“Le responsabilità penali che sono emerse da questa inchiesta riguardano personalmente gli indagati e non il sistema portuale di Gioia Tauro, che rappresenta un soggetto economico sano e legale non coinvolto assolutamente nelle indagini”. Lo ha affermato il procuratore di Reggio Calabria, Giovanni Bombardieri, nel corso della conferenza stampa a seguito dei 36 arresti avvenuti questa mattina nel porto di Gioia Tauro e del maxi sequestro di oltre 4 tonnellate di cocaina. L’operazione della Guardia di Finanza ha permesso di smantellare un’organizzazione internazionale dedita al traffico di droga dal Sud America alla Calabria. “L’importanza di quest’operazione – ha aggiunto Bombardieri – é quella di avere consentito di individuare un gruppo di operatori portuali stabilmente e sistematicamente al servizio di cosche di ‘ndrangheta per il trasporto e l’importazione di ingenti carichi di droga. È evidente che le nostre indagini non fanno sconti a nessuno, ma ci teniamo ad affermare la piena legittimità dell’operato del sistema portuale, che garantisce agli imprenditori onesti che operano nello scalo la possibilità di svolgere la loro attività in modo sana. Ciò non di meno, comunque, non possiamo nascondere che dello stesso sistema portuale facevano parte alcuni operatori che, in realtà, erano dediti quasi esclusivamente ad attività illegali”.

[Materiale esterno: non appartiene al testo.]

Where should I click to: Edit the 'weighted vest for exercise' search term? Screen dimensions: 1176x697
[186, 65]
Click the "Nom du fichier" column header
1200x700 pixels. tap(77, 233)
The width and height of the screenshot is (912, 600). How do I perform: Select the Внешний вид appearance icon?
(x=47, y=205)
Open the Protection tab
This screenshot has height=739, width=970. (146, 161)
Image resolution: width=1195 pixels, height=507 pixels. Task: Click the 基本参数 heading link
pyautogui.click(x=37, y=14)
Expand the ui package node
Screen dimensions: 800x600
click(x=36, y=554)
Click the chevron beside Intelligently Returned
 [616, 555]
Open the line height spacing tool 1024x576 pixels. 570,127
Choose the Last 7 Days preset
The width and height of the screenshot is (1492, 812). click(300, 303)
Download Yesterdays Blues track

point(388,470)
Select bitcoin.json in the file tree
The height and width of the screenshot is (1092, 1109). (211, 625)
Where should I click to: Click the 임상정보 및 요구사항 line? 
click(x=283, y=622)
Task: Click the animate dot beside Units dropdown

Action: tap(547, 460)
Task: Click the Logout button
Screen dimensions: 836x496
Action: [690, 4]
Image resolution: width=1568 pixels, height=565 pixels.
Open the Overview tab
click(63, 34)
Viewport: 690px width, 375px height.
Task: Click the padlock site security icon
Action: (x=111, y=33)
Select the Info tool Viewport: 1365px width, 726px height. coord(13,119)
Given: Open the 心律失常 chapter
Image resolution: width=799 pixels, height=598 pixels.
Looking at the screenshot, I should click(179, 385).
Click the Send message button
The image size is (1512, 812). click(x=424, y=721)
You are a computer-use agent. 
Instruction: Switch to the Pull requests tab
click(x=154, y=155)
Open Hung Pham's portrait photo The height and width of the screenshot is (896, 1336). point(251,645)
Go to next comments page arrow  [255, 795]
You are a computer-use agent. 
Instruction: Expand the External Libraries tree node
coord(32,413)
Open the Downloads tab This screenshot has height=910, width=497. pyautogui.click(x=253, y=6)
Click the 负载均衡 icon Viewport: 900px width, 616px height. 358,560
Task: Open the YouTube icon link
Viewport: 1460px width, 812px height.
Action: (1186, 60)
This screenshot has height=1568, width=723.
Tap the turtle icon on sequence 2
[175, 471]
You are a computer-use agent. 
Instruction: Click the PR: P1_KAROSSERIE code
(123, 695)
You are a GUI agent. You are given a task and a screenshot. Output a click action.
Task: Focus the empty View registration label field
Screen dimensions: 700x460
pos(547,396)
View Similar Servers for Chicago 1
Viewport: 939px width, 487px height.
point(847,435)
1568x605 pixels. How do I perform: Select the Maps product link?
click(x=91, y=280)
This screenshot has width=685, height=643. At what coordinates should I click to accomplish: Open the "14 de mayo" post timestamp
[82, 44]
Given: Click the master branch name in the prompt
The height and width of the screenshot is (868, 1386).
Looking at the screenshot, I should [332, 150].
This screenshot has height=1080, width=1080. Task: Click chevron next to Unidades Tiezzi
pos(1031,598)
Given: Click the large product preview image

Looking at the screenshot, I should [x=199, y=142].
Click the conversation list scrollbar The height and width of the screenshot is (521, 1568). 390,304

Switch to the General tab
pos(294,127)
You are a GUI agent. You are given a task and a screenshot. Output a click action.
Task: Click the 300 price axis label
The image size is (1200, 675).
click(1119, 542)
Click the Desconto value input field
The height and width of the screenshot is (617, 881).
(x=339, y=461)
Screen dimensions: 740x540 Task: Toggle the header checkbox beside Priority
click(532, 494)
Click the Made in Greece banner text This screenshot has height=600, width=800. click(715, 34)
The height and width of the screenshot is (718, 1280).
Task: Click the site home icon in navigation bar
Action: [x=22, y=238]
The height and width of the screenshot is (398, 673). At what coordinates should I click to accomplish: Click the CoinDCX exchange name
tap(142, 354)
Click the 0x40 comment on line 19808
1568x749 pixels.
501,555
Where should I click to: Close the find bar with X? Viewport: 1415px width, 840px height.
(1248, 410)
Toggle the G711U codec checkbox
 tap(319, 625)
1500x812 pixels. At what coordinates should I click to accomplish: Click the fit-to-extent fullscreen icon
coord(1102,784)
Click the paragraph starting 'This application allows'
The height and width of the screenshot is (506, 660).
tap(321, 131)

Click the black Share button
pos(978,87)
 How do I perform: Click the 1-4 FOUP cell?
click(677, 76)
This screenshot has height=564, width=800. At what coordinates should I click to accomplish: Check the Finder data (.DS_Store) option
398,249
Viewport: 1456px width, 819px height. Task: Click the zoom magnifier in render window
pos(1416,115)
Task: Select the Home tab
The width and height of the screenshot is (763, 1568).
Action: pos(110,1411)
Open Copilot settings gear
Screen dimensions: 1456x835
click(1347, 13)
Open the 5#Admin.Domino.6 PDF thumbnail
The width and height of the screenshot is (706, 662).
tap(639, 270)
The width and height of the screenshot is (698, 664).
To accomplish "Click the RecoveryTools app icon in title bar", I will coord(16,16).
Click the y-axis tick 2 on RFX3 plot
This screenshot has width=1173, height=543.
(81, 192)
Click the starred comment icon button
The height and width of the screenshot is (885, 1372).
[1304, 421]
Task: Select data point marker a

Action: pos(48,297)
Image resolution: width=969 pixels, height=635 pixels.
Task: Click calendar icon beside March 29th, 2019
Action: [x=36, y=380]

Tra i 36 arrestati, infatti, sono finiti in manette anche 14 operatori portuali. Si tratta di dipendenti delle imprese che operano all’interno del porto e della Mct, la società che gestisce il terminal. Dalla ricostruzione degli inquirenti é emerso che, dopo l’indicazione ai referenti locali da parte dei fornitori sudamericani del nominativo della nave in arrivo e dei container in cui era custodita la droga, l’importazione dello stupefacente passava attraverso la supervisione degli operatori portuali coinvolti. Questi ultimi, infatti, si attivavano affinché il container “contaminato” venisse sbarcato al momento opportuno e collocato in un’area “sicura”, appositamente individuata, per consentirne poi l’apertura e, quindi, il trasferimento della cocaina in un secondo container, che veniva poi fatto uscire dal porto grazie a un vettore compiacente portato nel luogo indicato dai responsabili dell’organizzazione criminale.
Mentre un dipendente dell’Agenzia delle dogane, anch’egli tratto in arresto, avrebbe alterato il risultato del controllo effettuato su un container tramite scanner, nel quale erano stati nascosti 300 chili di cocaina. Nello specifico, avrebbe alterato gli esiti della scansione radiogena effettuata su un container trasportato dalla nave Msc Adelaide, proveniente da Santos, in Brasile, e sbarcato nel porto di Gioia Tauro il 18 dicembre del 2020. Il dipendente dell’Agenzia delle Dogane, in cambio della sua complicità, avrebbe percepito, secondo quanto é emerso dalle indagini, una somma pari al 3% del valore dello stupefacente che era custodito nel container, stimato in quasi nove milioni di euro. A carico di Bruno, in particolare, è stato disposto il sequestro di beni per un valore di 261 mila euro.